- [PROBLEM TO SOLVE] Number the rows below as a list, leaving out every blank line.

- [RECORDS]
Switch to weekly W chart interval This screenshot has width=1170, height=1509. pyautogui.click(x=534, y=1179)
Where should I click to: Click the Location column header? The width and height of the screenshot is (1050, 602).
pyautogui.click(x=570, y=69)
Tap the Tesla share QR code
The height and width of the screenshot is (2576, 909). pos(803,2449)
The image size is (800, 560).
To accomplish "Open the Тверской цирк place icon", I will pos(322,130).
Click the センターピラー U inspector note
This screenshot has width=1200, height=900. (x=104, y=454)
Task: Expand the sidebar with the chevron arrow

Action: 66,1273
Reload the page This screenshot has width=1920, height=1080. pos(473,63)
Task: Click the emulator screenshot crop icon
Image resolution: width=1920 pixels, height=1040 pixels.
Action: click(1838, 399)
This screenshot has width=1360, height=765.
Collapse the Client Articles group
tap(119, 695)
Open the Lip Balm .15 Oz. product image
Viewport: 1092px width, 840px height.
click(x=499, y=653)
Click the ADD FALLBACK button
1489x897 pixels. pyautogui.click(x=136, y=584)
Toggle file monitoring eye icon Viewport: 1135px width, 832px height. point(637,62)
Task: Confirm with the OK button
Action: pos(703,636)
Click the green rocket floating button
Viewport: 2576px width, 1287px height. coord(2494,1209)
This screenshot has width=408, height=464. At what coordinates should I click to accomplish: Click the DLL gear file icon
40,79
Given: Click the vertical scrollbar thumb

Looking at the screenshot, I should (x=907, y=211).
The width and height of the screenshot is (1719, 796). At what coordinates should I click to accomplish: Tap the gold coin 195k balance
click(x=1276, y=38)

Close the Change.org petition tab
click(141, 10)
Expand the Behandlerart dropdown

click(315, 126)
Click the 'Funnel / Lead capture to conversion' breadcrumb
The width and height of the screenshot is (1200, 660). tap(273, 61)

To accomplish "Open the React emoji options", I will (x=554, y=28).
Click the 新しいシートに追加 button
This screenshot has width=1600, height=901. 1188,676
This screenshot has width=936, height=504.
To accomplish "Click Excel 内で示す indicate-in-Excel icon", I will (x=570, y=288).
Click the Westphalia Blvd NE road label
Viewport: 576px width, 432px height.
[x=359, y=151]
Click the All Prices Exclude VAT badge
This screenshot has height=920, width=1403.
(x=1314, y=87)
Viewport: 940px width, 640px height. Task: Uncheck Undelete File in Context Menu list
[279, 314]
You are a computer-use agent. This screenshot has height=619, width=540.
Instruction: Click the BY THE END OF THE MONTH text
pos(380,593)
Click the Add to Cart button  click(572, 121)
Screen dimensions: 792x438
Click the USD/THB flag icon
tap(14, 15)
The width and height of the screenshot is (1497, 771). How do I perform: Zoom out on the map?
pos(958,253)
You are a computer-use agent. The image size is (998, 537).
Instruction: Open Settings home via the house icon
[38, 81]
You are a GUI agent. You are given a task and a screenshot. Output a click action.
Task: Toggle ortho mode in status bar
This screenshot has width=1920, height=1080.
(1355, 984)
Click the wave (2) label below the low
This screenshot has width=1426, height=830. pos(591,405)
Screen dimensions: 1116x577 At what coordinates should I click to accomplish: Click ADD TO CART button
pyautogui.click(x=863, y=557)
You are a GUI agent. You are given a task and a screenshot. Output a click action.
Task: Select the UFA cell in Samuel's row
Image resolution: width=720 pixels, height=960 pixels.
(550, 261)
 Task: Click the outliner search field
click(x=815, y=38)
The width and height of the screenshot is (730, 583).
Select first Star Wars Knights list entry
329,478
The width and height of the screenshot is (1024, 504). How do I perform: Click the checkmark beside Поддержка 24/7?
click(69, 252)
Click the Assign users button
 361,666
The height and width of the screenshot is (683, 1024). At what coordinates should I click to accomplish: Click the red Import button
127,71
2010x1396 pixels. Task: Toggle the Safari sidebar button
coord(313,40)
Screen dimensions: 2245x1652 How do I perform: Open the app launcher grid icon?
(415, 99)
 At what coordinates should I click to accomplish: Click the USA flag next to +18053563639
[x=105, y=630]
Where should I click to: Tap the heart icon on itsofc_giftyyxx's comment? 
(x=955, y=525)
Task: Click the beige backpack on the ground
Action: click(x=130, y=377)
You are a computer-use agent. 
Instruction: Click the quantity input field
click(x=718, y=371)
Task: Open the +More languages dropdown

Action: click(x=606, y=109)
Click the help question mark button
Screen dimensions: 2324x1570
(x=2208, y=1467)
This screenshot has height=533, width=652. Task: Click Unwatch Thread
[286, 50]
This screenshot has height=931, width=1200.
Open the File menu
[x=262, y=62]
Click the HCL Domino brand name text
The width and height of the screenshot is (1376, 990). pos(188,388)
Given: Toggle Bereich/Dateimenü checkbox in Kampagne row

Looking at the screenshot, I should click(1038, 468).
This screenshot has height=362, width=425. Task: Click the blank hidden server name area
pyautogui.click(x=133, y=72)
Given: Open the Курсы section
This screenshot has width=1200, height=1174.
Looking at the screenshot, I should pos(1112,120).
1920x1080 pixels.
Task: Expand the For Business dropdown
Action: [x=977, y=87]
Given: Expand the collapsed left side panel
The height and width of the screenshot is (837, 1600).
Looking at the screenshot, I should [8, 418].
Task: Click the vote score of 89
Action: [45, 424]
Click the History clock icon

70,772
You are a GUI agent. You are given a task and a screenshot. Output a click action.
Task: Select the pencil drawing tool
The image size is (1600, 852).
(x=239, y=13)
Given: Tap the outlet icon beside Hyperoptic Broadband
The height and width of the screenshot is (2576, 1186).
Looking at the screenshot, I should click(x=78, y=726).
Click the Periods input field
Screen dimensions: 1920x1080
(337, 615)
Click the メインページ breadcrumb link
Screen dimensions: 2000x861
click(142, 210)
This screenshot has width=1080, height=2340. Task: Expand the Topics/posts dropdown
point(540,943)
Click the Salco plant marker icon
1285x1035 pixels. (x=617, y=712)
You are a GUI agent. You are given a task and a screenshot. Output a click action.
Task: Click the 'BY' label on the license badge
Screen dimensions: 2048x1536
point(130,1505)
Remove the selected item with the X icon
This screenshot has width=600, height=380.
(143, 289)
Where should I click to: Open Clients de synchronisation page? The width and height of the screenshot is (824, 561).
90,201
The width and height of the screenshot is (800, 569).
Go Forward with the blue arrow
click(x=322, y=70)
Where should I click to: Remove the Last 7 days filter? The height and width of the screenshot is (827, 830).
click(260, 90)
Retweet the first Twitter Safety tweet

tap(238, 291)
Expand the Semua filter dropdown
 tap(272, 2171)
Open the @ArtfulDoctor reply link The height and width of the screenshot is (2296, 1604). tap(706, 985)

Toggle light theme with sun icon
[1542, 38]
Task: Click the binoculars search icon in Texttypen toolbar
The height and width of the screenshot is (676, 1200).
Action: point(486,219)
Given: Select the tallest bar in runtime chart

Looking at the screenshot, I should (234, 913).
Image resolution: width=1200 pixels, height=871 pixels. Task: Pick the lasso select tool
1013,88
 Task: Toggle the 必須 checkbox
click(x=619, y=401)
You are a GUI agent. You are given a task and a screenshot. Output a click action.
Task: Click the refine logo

- [ANSWER FOR THIS EXERCISE]
1. Switch to weekly W chart interval This screenshot has width=1170, height=1509. pyautogui.click(x=534, y=1179)
2. Where should I click to: Click the Location column header? The width and height of the screenshot is (1050, 602).
3. pyautogui.click(x=570, y=69)
4. Tap the Tesla share QR code
5. The height and width of the screenshot is (2576, 909). pos(803,2449)
6. The image size is (800, 560).
7. To accomplish "Open the Тверской цирк place icon", I will pos(322,130).
8. Click the センターピラー U inspector note
9. This screenshot has width=1200, height=900. (x=104, y=454)
10. Task: Expand the sidebar with the chevron arrow
11. Action: 66,1273
12. Reload the page This screenshot has width=1920, height=1080. pos(473,63)
13. Task: Click the emulator screenshot crop icon
14. Image resolution: width=1920 pixels, height=1040 pixels.
15. Action: click(1838, 399)
16. This screenshot has width=1360, height=765.
17. Collapse the Client Articles group
18. tap(119, 695)
19. Open the Lip Balm .15 Oz. product image
20. Viewport: 1092px width, 840px height.
21. click(x=499, y=653)
22. Click the ADD FALLBACK button
23. 1489x897 pixels. pyautogui.click(x=136, y=584)
24. Toggle file monitoring eye icon Viewport: 1135px width, 832px height. point(637,62)
25. Task: Confirm with the OK button
26. Action: pos(703,636)
27. Click the green rocket floating button
28. Viewport: 2576px width, 1287px height. coord(2494,1209)
29. This screenshot has width=408, height=464. At what coordinates should I click to accomplish: Click the DLL gear file icon
30. 40,79
31. Given: Click the vertical scrollbar thumb
32. Looking at the screenshot, I should (x=907, y=211).
33. The width and height of the screenshot is (1719, 796). At what coordinates should I click to accomplish: Tap the gold coin 195k balance
34. click(x=1276, y=38)
35. Close the Change.org petition tab
36. click(141, 10)
37. Expand the Behandlerart dropdown
38. click(315, 126)
39. Click the 'Funnel / Lead capture to conversion' breadcrumb
40. The width and height of the screenshot is (1200, 660). tap(273, 61)
41. To accomplish "Open the React emoji options", I will (x=554, y=28).
42. Click the 新しいシートに追加 button
43. This screenshot has width=1600, height=901. 1188,676
44. This screenshot has width=936, height=504.
45. To accomplish "Click Excel 内で示す indicate-in-Excel icon", I will (x=570, y=288).
46. Click the Westphalia Blvd NE road label
47. Viewport: 576px width, 432px height.
48. [x=359, y=151]
49. Click the All Prices Exclude VAT badge
50. This screenshot has height=920, width=1403.
51. (x=1314, y=87)
52. Viewport: 940px width, 640px height. Task: Uncheck Undelete File in Context Menu list
53. [279, 314]
54. You are a computer-use agent. This screenshot has height=619, width=540.
55. Instruction: Click the BY THE END OF THE MONTH text
56. pos(380,593)
57. Click the Add to Cart button  click(572, 121)
58. Screen dimensions: 792x438
59. Click the USD/THB flag icon
60. tap(14, 15)
61. The width and height of the screenshot is (1497, 771). How do I perform: Zoom out on the map?
62. pos(958,253)
63. You are a computer-use agent. The image size is (998, 537).
64. Instruction: Open Settings home via the house icon
65. [38, 81]
66. You are a GUI agent. You are given a task and a screenshot. Output a click action.
67. Task: Toggle ortho mode in status bar
68. This screenshot has width=1920, height=1080.
69. (1355, 984)
70. Click the wave (2) label below the low
71. This screenshot has width=1426, height=830. pos(591,405)
72. Screen dimensions: 1116x577 At what coordinates should I click to accomplish: Click ADD TO CART button
73. pyautogui.click(x=863, y=557)
74. You are a GUI agent. You are given a task and a screenshot. Output a click action.
75. Task: Select the UFA cell in Samuel's row
76. Image resolution: width=720 pixels, height=960 pixels.
77. (550, 261)
78.  Task: Click the outliner search field
79. click(x=815, y=38)
80. The width and height of the screenshot is (730, 583).
81. Select first Star Wars Knights list entry
82. 329,478
83. The width and height of the screenshot is (1024, 504). How do I perform: Click the checkmark beside Поддержка 24/7?
84. click(69, 252)
85. Click the Assign users button
86.  361,666
87. The height and width of the screenshot is (683, 1024). At what coordinates should I click to accomplish: Click the red Import button
88. 127,71
89. 2010x1396 pixels. Task: Toggle the Safari sidebar button
90. coord(313,40)
91. Screen dimensions: 2245x1652 How do I perform: Open the app launcher grid icon?
92. (415, 99)
93.  At what coordinates should I click to accomplish: Click the USA flag next to +18053563639
94. [x=105, y=630]
95. Where should I click to: Tap the heart icon on itsofc_giftyyxx's comment? 
96. (x=955, y=525)
97. Task: Click the beige backpack on the ground
98. Action: click(x=130, y=377)
99. You are a computer-use agent. 
100. Instruction: Click the quantity input field
101. click(x=718, y=371)
102. Task: Open the +More languages dropdown
103. Action: click(x=606, y=109)
104. Click the help question mark button
105. Screen dimensions: 2324x1570
106. (x=2208, y=1467)
107. This screenshot has height=533, width=652. Task: Click Unwatch Thread
108. [286, 50]
109. This screenshot has height=931, width=1200.
110. Open the File menu
111. [x=262, y=62]
112. Click the HCL Domino brand name text
113. The width and height of the screenshot is (1376, 990). pos(188,388)
114. Given: Toggle Bereich/Dateimenü checkbox in Kampagne row
115. Looking at the screenshot, I should click(1038, 468).
116. This screenshot has height=362, width=425. Task: Click the blank hidden server name area
117. pyautogui.click(x=133, y=72)
118. Given: Open the Курсы section
119. This screenshot has width=1200, height=1174.
120. Looking at the screenshot, I should pos(1112,120).
121. 1920x1080 pixels.
122. Task: Expand the For Business dropdown
123. Action: [x=977, y=87]
124. Given: Expand the collapsed left side panel
125. The height and width of the screenshot is (837, 1600).
126. Looking at the screenshot, I should [8, 418].
127. Task: Click the vote score of 89
128. Action: [45, 424]
129. Click the History clock icon
130. 70,772
131. You are a GUI agent. You are given a task and a screenshot. Output a click action.
132. Task: Select the pencil drawing tool
133. The image size is (1600, 852).
134. (x=239, y=13)
135. Given: Tap the outlet icon beside Hyperoptic Broadband
136. The height and width of the screenshot is (2576, 1186).
137. Looking at the screenshot, I should click(x=78, y=726).
138. Click the Periods input field
139. Screen dimensions: 1920x1080
140. (337, 615)
141. Click the メインページ breadcrumb link
142. Screen dimensions: 2000x861
143. click(142, 210)
144. This screenshot has width=1080, height=2340. Task: Expand the Topics/posts dropdown
145. point(540,943)
146. Click the Salco plant marker icon
147. 1285x1035 pixels. (x=617, y=712)
148. You are a GUI agent. You are given a task and a screenshot. Output a click action.
149. Task: Click the 'BY' label on the license badge
150. Screen dimensions: 2048x1536
151. point(130,1505)
152. Remove the selected item with the X icon
153. This screenshot has width=600, height=380.
154. (143, 289)
155. Where should I click to: Open Clients de synchronisation page? The width and height of the screenshot is (824, 561).
156. 90,201
157. The width and height of the screenshot is (800, 569).
158. Go Forward with the blue arrow
159. click(x=322, y=70)
160. Where should I click to: Remove the Last 7 days filter? The height and width of the screenshot is (827, 830).
161. click(260, 90)
162. Retweet the first Twitter Safety tweet
163. tap(238, 291)
164. Expand the Semua filter dropdown
165.  tap(272, 2171)
166. Open the @ArtfulDoctor reply link The height and width of the screenshot is (2296, 1604). tap(706, 985)
167. Toggle light theme with sun icon
168. [1542, 38]
169. Task: Click the binoculars search icon in Texttypen toolbar
170. The height and width of the screenshot is (676, 1200).
171. Action: point(486,219)
172. Given: Select the tallest bar in runtime chart
173. Looking at the screenshot, I should (234, 913).
174. Image resolution: width=1200 pixels, height=871 pixels. Task: Pick the lasso select tool
175. 1013,88
176.  Task: Toggle the 必須 checkbox
177. click(x=619, y=401)
178. You are a GUI agent. You are given a task and a screenshot. Output a click action.
179. Task: Click the refine logo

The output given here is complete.